▶ _AIM_
Which lines in the entries below contain the word "Pick"? Copy every one of them.

** begin EXERCISE MATERIAL **

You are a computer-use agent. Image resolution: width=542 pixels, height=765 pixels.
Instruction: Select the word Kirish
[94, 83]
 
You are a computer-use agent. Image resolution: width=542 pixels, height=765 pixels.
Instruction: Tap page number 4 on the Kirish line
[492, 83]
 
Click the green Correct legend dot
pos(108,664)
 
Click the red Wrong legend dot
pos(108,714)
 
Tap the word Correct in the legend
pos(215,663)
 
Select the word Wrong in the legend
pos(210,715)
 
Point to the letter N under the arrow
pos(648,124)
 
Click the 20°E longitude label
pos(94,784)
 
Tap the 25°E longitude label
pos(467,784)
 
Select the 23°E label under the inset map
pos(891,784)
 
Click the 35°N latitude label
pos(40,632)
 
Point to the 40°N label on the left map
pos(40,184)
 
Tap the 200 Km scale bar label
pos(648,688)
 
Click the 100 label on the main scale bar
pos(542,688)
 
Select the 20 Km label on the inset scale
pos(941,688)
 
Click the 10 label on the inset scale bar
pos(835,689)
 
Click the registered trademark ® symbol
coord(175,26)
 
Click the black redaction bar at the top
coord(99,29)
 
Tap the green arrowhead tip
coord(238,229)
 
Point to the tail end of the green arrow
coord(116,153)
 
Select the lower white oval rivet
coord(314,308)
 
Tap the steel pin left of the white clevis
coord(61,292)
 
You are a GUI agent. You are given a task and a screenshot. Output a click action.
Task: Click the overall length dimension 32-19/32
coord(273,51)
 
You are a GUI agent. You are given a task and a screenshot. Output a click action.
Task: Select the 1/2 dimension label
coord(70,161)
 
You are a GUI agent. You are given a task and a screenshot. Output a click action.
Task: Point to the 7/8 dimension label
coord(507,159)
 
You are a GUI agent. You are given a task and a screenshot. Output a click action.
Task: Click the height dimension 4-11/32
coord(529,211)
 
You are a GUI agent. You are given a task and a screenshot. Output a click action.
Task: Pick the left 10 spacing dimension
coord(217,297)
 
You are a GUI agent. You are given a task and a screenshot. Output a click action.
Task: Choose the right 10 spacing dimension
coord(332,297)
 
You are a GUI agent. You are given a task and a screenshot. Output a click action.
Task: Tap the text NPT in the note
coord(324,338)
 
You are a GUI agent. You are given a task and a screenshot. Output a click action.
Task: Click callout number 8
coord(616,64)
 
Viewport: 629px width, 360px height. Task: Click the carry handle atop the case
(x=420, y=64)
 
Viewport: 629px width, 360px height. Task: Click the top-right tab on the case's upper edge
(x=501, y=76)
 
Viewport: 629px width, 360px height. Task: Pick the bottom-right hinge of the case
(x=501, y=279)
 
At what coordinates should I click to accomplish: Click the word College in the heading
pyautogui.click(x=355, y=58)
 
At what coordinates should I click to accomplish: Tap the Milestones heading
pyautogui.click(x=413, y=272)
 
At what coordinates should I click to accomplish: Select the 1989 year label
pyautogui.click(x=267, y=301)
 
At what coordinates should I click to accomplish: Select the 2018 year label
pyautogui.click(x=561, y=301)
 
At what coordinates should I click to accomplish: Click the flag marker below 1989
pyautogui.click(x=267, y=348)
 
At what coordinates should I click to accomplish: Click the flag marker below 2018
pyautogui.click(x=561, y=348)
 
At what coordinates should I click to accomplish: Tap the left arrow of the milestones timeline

** end EXERCISE MATERIAL **

▶ _WRITTEN RESPONSE_
Task: Pick the left 10 spacing dimension
Viewport: 629px width, 360px height. Task: Pick the bottom-right hinge of the case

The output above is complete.